Abbreviations: BMI, body mass index (calculated as weight in kilograms divided by height in meters squared); FIR, fetal inflammatory response; MIR, maternal inflammatory response; MPFD/MFI, massive perivillous fibrinoid deposit/maternal floor infarction; WBC, white blood cells.

SI conversion factor: To convert white blood cell count to × 109/L, multiply to 0.001.

Discussion

Our data showed statistically significant differences of various pregnancy complications and major placental pathology categories among racial or ethnic minority populations. To our surprise, Asian mothers showed significantly higher rates of gestational diabetes and intrauterine growth restriction in our data, and Hispanic mothers showed the highest rates of fetal vascular malperfusion and maternal inflammatory responses, including acute chorioamnionitis, deciduitis, and chronic villitis.[6] Our data included all the racial and ethnic groups with available data in a racially and ethnically diverse urban community in New York City, and demonstrated the importance of including all racial and ethnic minority groups in analyses when disparities in health outcomes connected to race and/or ethnicity are studied. The underlying etiology of these disparities is multifactorial, and the risk mitigation strategy for pregnant women should be community-centered and risk-targeted, as the risks for different racial and ethnic groups vary significantly.

A limitation in our data was the underrepresentation of Asian and Hispanic women in comparison with non-Hispanic Black and non-Hispanic White women. The socioeconomic status of the patient population was not included in our data, although our local hospital serves most local residents in the neighborhood with assumption of similar socioeconomic status and access to health care available in the city.
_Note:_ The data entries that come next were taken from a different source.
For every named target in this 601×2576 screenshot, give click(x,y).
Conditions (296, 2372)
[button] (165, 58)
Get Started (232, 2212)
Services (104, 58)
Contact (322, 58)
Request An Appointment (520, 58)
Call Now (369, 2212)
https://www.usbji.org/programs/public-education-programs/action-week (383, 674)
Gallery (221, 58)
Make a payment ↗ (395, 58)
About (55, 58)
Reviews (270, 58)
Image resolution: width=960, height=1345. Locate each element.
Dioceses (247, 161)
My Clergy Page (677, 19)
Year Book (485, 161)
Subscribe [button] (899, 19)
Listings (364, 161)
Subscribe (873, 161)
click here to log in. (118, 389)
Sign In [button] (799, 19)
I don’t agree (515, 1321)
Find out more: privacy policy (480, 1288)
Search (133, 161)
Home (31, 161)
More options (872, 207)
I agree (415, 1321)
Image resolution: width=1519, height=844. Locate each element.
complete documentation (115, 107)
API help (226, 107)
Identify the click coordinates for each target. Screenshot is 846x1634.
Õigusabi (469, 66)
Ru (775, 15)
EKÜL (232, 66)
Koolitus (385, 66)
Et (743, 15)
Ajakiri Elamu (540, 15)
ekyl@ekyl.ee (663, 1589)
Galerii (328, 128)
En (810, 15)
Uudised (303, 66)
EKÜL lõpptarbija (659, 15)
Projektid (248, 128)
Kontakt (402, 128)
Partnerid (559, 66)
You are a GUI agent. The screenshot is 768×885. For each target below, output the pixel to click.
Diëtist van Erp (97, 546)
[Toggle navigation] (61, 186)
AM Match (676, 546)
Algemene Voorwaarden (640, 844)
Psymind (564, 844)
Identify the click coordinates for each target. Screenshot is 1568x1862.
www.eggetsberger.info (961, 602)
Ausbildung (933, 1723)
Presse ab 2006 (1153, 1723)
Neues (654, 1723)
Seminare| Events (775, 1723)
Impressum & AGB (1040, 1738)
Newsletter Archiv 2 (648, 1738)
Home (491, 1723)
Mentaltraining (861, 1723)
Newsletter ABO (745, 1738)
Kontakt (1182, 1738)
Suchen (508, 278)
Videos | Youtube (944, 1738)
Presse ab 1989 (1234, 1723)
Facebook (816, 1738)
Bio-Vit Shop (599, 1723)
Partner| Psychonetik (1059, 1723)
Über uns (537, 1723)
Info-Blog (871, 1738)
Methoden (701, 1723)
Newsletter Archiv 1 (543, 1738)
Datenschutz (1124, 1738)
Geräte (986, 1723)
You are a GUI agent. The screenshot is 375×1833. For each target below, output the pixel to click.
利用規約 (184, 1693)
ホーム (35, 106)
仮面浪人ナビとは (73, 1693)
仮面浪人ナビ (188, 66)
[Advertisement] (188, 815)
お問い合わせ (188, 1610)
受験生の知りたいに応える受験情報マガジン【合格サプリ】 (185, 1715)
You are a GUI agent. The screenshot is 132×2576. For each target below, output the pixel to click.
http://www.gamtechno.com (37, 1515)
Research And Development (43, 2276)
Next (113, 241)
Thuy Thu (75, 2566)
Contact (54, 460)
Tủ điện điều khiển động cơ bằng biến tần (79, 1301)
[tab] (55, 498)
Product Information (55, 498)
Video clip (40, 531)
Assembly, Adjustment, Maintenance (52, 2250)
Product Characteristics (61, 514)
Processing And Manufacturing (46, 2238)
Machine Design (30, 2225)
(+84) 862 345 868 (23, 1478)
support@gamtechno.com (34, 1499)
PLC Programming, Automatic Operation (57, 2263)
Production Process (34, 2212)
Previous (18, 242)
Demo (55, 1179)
Our data showed statistically significant disparities not only of pregnancy complications but also several major placental pathology categories based on race and ethnicity. This study also showed the importance of including all racial and ethnic minority groups when studies of race and ethnicity health outcomes are designed.